__ACTION ITEM__: The records follow. Transcribe only the lines from the line containing "Viewport: 1216px width, 600px" through the end, both ends included, and leave out the pictures.

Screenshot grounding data
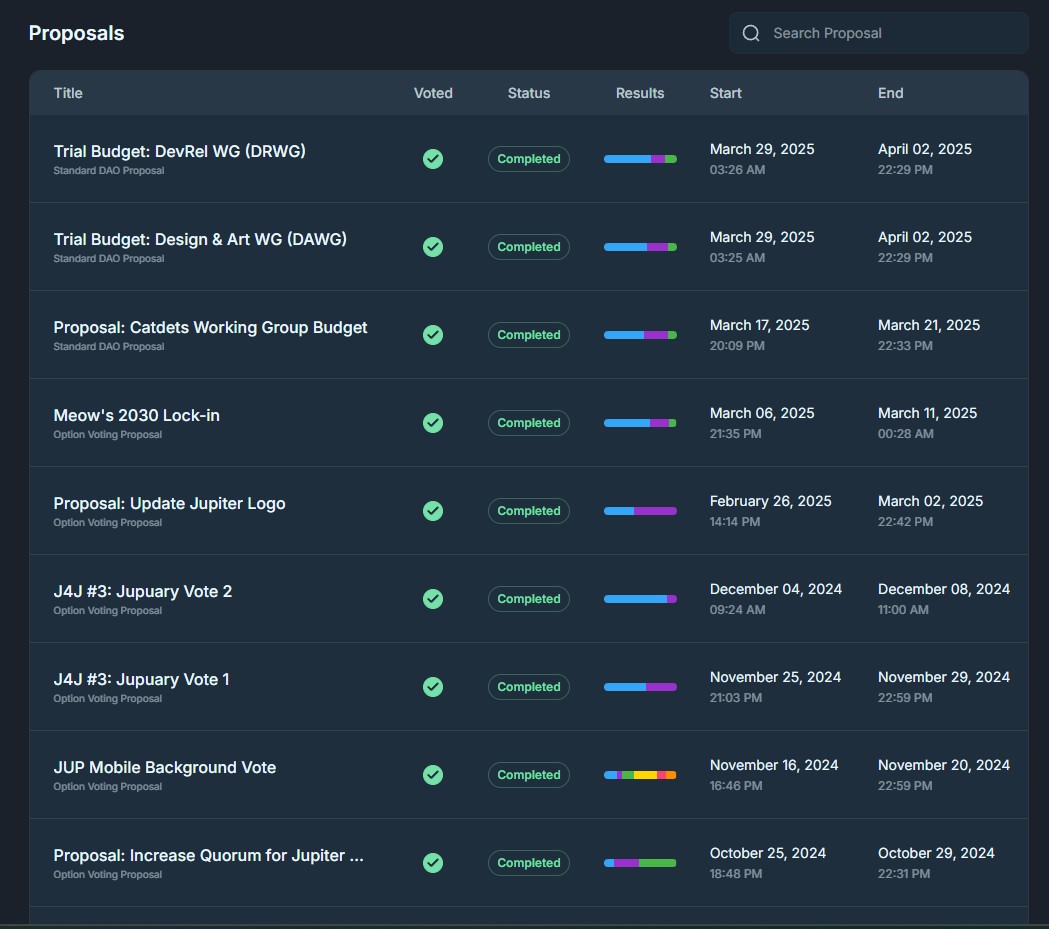Click voted checkmark for Design & Art WG
This screenshot has width=1049, height=929.
[x=433, y=247]
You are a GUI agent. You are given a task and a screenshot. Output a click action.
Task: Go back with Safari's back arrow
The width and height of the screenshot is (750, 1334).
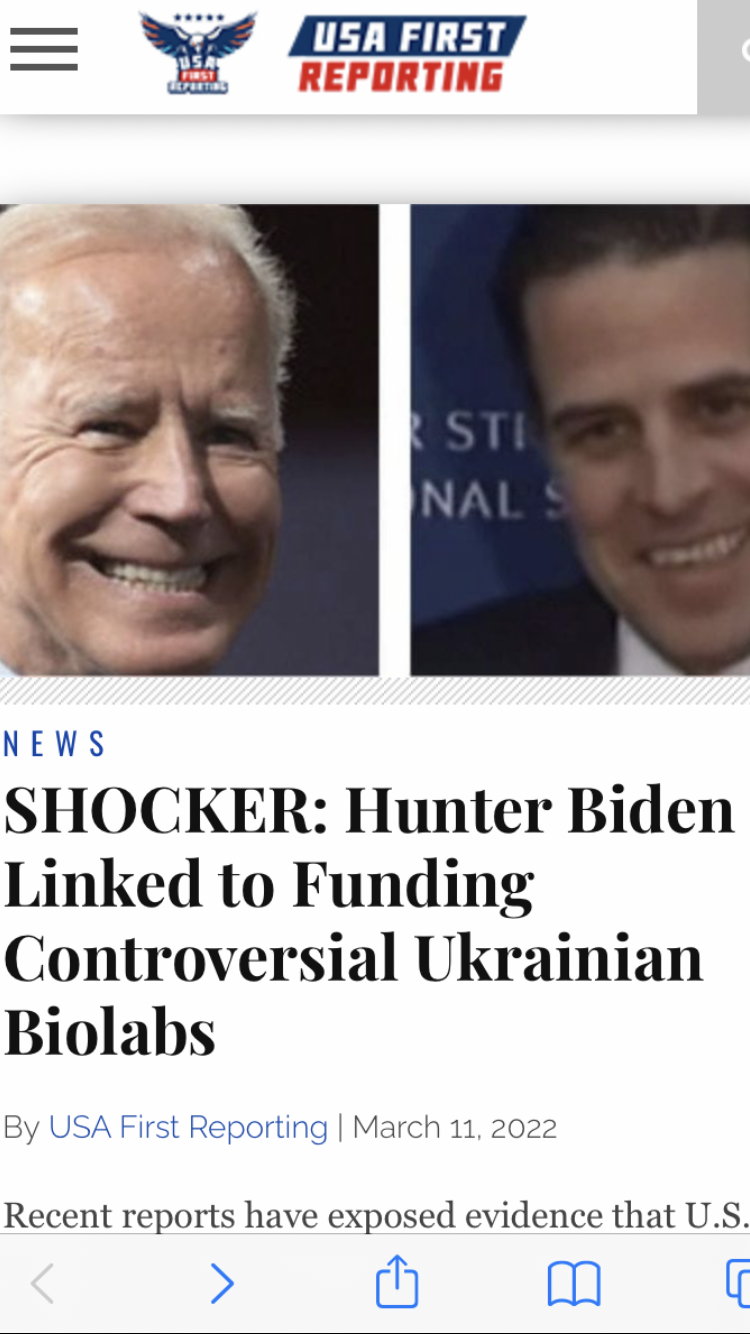pyautogui.click(x=41, y=1283)
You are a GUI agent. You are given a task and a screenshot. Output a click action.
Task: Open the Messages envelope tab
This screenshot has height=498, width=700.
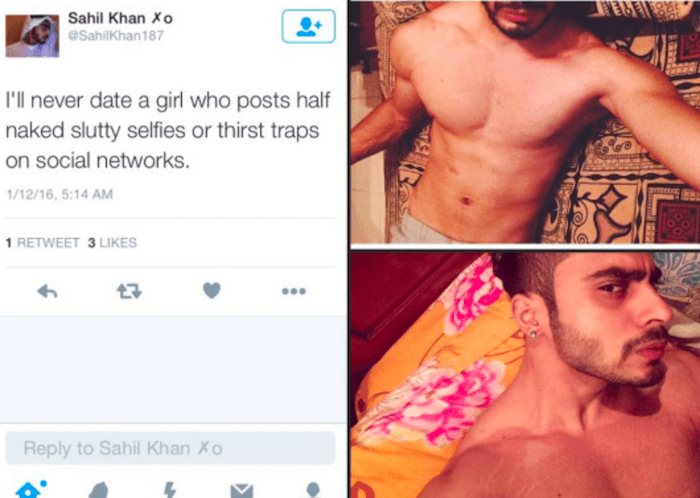pyautogui.click(x=242, y=491)
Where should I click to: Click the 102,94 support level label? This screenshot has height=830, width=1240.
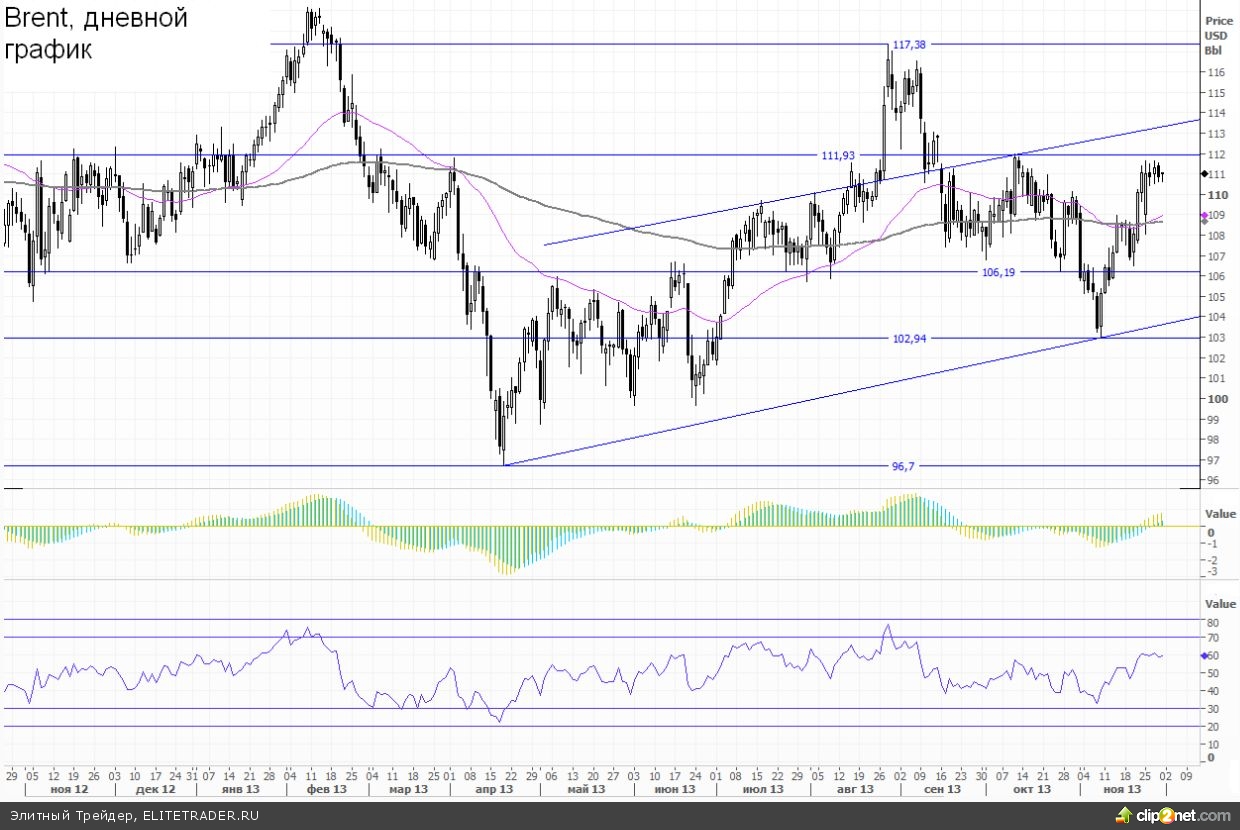(x=909, y=339)
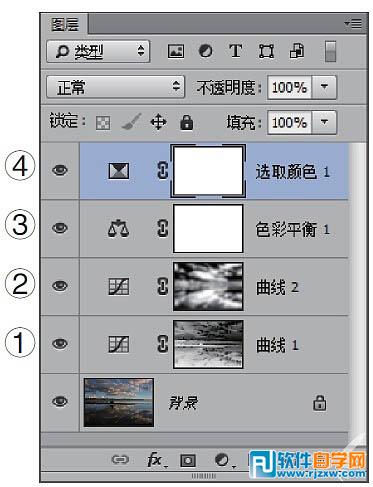
Task: Click lock transparent pixels icon
Action: tap(103, 123)
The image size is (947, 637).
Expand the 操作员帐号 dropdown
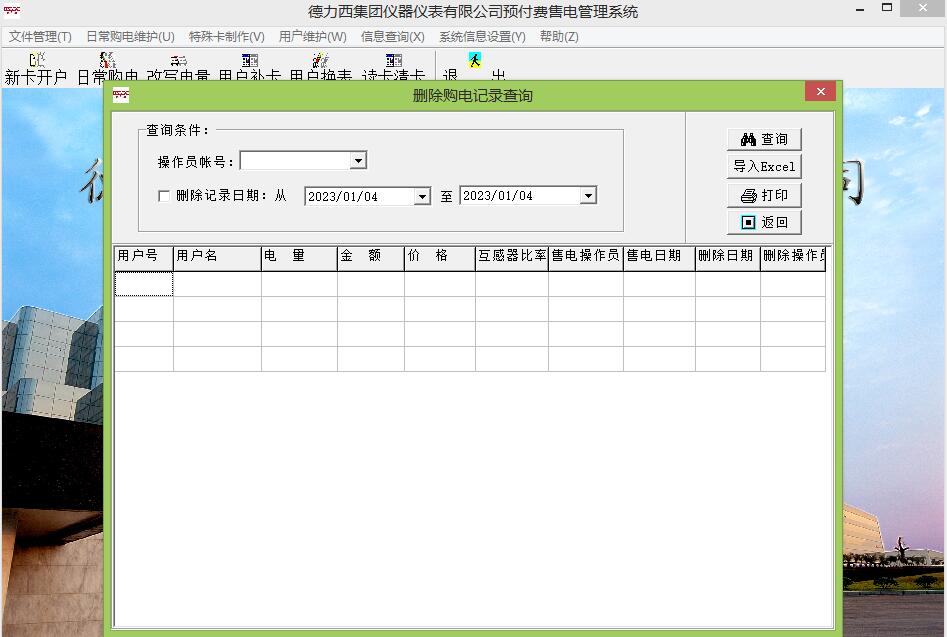358,161
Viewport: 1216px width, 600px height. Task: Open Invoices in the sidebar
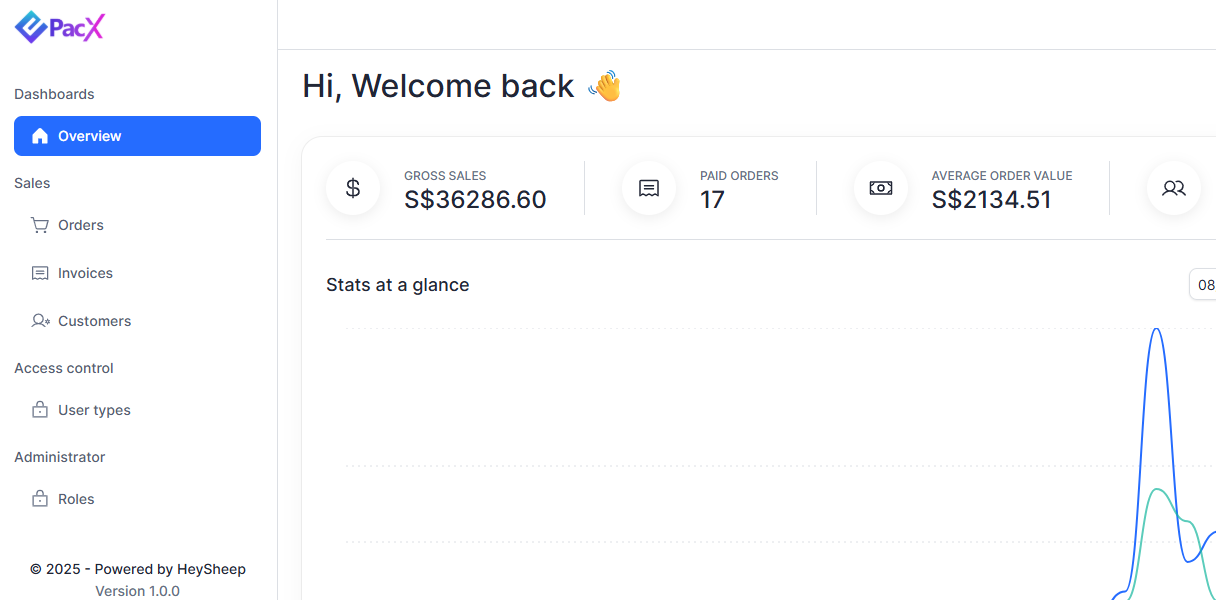coord(85,273)
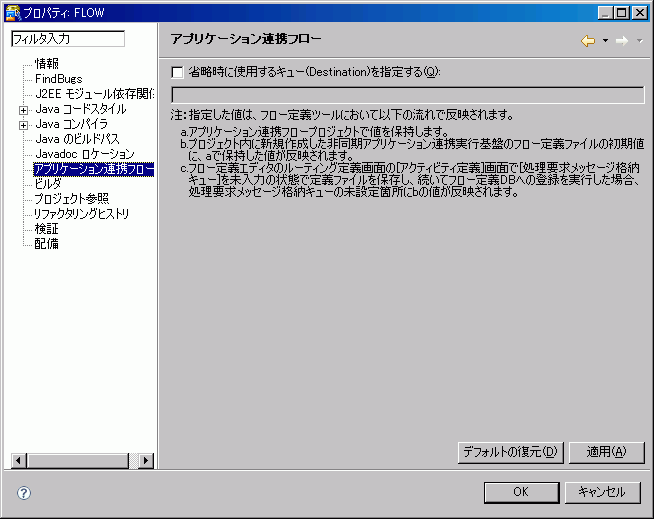The image size is (654, 519).
Task: Select 情報 in the properties tree
Action: (47, 64)
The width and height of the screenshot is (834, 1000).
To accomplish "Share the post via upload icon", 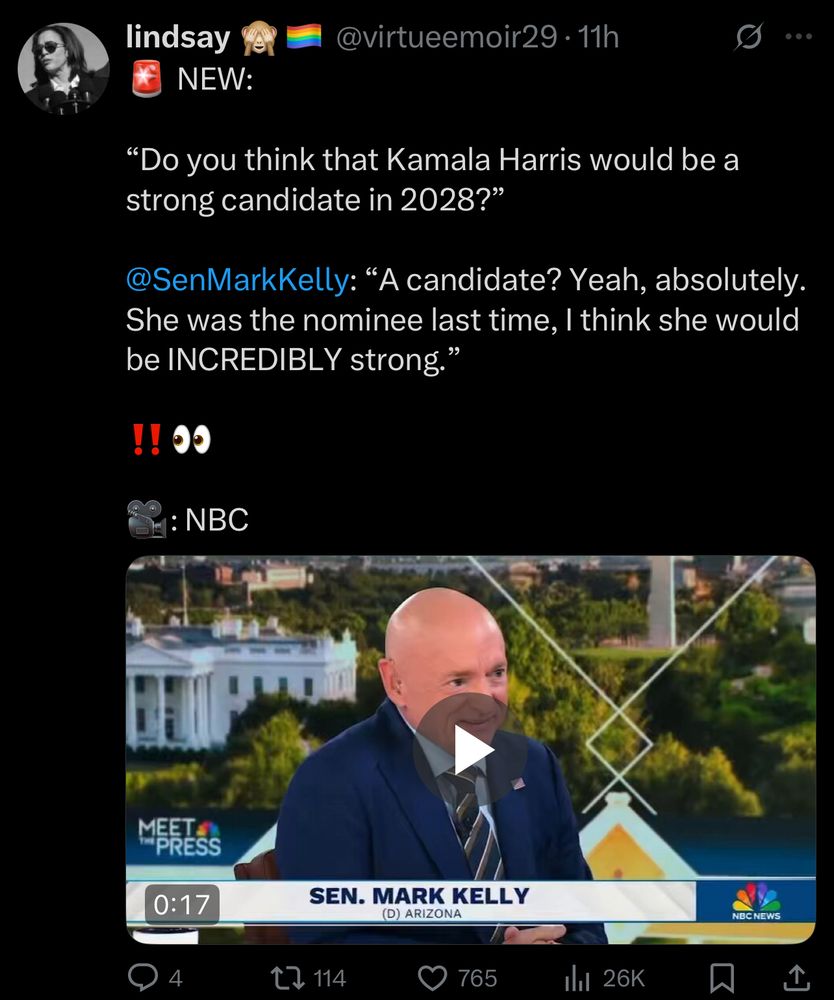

__ANSWER BOX__:
Viewport: 1216px width, 600px height. Task: Open Invoices in the sidebar
coord(85,273)
The image size is (654, 519).
Task: Select 情報 in the properties tree
Action: (47, 64)
The width and height of the screenshot is (834, 1000).
To accomplish "Share the post via upload icon", 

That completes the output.